この弱点を知っているのは、僕と勇者アレスくらいのものだと思っていたが、なぜ魔王はNBC兵器魔法の弱点を知っているんだ?!
絶対におかしい、まさか……!!
その疑念は次の瞬間、確信に変わった。
僕はアンデッド・ナイトの騎兵隊に混ざって現れたその姿を見た。その姿を忘れるはずがない、勇者アレスとその仲間たちだ。

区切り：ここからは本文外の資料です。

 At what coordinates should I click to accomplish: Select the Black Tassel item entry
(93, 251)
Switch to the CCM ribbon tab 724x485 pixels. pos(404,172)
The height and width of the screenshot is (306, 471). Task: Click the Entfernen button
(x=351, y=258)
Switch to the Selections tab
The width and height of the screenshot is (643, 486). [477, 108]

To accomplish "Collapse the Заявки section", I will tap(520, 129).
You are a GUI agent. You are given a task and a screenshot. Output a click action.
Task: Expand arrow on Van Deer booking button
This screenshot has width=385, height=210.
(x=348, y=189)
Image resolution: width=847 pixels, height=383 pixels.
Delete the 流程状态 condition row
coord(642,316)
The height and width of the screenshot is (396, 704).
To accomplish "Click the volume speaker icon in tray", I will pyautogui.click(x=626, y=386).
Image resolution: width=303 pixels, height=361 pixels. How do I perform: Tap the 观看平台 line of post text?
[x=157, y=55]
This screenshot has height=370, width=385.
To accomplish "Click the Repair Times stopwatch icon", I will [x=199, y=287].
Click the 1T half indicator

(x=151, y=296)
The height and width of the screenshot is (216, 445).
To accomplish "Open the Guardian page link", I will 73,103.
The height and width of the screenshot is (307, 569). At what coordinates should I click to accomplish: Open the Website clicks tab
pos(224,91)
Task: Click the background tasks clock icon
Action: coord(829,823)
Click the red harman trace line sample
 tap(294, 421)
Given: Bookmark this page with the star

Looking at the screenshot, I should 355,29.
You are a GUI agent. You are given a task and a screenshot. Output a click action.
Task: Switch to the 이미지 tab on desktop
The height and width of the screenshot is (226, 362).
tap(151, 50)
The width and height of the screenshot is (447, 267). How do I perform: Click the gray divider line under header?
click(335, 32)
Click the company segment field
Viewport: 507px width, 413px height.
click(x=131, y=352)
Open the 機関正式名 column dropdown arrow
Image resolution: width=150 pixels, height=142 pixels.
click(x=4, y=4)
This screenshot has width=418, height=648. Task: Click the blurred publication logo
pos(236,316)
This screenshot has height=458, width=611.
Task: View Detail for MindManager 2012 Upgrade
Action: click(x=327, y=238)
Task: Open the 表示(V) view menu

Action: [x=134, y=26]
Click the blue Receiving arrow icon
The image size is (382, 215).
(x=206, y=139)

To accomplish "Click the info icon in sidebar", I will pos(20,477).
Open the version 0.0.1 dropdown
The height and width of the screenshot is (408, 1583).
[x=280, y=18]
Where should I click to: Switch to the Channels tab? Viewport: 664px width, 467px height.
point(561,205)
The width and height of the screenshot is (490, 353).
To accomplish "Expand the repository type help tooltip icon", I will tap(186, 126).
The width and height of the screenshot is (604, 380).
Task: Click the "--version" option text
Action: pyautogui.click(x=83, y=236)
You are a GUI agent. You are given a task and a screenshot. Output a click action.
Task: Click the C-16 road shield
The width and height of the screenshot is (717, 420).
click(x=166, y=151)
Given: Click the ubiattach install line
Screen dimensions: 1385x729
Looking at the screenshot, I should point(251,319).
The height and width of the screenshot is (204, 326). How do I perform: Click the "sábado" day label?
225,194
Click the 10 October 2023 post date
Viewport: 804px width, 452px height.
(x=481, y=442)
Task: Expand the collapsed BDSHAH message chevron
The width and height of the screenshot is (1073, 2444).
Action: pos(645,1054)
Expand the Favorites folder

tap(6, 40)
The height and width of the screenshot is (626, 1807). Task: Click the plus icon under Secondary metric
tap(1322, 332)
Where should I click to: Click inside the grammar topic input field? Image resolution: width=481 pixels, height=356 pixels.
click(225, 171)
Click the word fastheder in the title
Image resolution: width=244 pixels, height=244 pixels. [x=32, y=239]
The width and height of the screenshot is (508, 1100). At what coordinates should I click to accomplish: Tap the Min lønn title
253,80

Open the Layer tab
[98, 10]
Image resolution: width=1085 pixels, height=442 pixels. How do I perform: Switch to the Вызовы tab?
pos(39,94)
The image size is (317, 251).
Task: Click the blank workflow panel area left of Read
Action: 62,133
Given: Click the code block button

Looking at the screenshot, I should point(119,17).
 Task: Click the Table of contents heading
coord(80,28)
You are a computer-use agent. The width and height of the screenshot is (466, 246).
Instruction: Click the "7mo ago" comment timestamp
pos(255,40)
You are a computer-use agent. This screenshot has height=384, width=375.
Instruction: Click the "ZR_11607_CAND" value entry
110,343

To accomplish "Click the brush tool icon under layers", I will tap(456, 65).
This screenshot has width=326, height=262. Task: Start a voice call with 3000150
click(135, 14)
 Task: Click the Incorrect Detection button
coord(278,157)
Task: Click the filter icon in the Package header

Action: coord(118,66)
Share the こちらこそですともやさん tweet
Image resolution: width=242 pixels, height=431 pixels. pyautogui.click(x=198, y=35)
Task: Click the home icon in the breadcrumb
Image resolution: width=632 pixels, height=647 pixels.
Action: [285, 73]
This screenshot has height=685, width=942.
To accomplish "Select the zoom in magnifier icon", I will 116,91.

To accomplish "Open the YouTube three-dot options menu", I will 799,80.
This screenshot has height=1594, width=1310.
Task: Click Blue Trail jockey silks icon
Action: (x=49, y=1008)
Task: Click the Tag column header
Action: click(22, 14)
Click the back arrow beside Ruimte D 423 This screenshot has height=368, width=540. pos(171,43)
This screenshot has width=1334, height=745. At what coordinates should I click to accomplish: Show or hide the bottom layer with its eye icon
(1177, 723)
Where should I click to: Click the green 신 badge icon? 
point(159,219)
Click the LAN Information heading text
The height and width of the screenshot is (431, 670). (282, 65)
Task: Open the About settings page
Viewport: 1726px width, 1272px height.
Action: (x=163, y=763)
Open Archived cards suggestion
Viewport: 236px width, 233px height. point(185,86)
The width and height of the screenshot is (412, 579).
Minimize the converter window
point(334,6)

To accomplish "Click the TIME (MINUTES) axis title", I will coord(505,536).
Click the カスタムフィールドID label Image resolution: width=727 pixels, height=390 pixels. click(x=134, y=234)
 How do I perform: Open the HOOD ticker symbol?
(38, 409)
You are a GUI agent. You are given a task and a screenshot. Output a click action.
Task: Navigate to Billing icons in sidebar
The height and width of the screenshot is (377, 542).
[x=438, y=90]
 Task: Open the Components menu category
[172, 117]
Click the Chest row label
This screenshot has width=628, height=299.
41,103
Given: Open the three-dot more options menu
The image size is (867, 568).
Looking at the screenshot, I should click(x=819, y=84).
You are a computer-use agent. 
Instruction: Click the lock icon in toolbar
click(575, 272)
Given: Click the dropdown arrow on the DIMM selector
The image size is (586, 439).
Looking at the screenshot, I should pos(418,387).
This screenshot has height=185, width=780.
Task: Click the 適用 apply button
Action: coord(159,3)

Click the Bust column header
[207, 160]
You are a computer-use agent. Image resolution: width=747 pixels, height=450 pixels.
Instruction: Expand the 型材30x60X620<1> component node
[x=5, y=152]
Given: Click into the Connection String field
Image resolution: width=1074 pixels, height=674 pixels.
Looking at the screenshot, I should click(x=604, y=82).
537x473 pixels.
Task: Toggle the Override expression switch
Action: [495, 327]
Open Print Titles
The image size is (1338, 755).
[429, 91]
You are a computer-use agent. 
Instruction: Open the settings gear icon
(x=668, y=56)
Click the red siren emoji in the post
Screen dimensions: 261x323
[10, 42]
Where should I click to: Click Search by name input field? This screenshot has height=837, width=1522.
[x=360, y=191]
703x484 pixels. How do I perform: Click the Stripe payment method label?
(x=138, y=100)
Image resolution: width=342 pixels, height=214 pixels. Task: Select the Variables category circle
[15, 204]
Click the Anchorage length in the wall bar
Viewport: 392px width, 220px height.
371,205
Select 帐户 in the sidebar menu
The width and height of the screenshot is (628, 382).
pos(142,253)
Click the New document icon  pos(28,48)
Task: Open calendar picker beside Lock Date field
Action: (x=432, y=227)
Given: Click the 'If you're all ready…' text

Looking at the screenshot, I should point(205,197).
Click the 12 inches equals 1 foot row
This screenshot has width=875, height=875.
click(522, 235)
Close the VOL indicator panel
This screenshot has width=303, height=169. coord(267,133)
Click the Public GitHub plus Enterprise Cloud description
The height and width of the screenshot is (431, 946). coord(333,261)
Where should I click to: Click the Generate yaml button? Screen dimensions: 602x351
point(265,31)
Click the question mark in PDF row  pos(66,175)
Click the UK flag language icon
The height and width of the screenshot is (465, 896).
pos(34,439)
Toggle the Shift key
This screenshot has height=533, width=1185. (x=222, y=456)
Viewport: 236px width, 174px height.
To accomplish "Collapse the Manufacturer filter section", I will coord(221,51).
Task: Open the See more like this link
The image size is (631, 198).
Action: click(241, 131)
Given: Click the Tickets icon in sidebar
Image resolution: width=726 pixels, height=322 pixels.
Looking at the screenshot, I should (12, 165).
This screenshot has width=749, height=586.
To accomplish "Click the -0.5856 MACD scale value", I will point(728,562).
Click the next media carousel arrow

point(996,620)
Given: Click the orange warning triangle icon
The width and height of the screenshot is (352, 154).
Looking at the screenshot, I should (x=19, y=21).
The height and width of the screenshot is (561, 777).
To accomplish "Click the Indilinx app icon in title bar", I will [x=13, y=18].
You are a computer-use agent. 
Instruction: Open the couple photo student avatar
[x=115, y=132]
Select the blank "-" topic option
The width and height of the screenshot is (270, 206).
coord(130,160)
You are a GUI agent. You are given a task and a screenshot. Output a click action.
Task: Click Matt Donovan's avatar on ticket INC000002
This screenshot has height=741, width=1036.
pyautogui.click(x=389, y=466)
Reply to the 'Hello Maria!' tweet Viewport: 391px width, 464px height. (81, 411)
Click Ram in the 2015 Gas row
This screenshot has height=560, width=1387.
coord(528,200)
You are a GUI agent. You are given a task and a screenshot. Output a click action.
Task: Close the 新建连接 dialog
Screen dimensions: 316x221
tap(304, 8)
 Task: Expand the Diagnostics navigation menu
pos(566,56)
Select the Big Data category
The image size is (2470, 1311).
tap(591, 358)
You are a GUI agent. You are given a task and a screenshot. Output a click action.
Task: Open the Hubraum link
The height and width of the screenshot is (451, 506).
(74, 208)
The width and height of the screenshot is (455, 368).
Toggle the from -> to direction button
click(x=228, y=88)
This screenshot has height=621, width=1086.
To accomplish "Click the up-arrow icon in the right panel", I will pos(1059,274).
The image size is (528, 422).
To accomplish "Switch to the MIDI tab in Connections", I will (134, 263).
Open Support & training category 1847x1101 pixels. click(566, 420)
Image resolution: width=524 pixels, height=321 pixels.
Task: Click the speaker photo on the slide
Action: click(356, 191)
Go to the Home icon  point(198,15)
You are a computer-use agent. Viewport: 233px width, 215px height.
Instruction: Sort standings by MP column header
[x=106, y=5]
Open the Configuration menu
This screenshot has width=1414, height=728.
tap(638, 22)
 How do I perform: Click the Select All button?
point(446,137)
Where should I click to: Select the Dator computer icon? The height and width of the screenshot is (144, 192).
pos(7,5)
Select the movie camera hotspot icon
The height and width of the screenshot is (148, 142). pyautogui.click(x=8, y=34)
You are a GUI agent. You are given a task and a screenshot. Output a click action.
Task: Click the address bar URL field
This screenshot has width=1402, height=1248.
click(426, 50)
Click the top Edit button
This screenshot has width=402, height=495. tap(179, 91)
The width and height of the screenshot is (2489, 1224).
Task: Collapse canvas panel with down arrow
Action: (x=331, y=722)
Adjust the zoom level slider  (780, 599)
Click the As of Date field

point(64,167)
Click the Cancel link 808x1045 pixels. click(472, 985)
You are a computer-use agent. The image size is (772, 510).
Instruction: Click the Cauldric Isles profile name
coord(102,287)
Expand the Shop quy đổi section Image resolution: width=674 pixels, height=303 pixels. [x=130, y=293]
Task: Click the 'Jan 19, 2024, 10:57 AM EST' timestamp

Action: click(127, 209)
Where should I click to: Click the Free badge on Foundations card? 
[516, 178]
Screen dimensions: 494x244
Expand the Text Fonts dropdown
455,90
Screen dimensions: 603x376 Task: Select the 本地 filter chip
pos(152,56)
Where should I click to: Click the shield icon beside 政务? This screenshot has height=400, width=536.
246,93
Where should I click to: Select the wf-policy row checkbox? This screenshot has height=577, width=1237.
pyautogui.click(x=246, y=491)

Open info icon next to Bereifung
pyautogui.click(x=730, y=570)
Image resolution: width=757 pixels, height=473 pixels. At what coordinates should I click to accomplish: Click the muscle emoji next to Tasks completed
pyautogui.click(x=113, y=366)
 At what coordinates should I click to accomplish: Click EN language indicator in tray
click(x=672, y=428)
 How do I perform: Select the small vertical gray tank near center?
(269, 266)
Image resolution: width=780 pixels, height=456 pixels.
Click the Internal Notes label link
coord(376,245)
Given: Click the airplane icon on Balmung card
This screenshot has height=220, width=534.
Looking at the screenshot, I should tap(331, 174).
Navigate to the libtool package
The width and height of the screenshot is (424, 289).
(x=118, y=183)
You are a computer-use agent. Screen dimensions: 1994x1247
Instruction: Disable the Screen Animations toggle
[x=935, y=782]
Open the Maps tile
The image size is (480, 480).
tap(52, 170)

パーティから僕を追放した彼らが、魔王の手下たちと一緒に居る。
これは一体どういう事だ?!
なんてことだ!勇者アレスは……魔王の手に落ち捕虜になったのか!
待てよ……捕虜なら魔王城にでも閉じ込めておけばいい。
魔王が勇者をいやいや奴隷として戦わせるために、人の国までわざわざ連れて来るなんて、そんなリスクのあることをするとは思えない。
第一、勇者アレスが魔王の為に戦うはずがない。
彼が人間を裏切ったりしない限りは。
……嫌な考えが形になって、現実がそれを補強する。
僕の中ですべてがつながった。
まさか、暗黒魔大陸で僕を追放したのは……!!
あの時すでに勇者アレスは、魔王の配下になるつもりだったからなのか!!
僕はついに「追放の真実」に気付いてしまった。
暗黒魔大陸で僕がが勇者パーティを追放されたのは、あの時すでに勇者パーティ側の存在だったのは、僕一人だったからなんだ!!!!
クソ!!!!なんてことだ!!!!!!
きっと世界を救えるのは、もう僕しかいないんだ。
勇者アレスは悪の勇者だった。彼は魔王の従順な配下になってしまった。
そして勇者アレスは、魔王と共謀して……人間の最後の希望である、この僕を始末しようとしているんだ!
そんなことはさせない!!
N兵器魔法をすべて打ち尽くしたとしても、この世界の平和は僕が守る!!!!!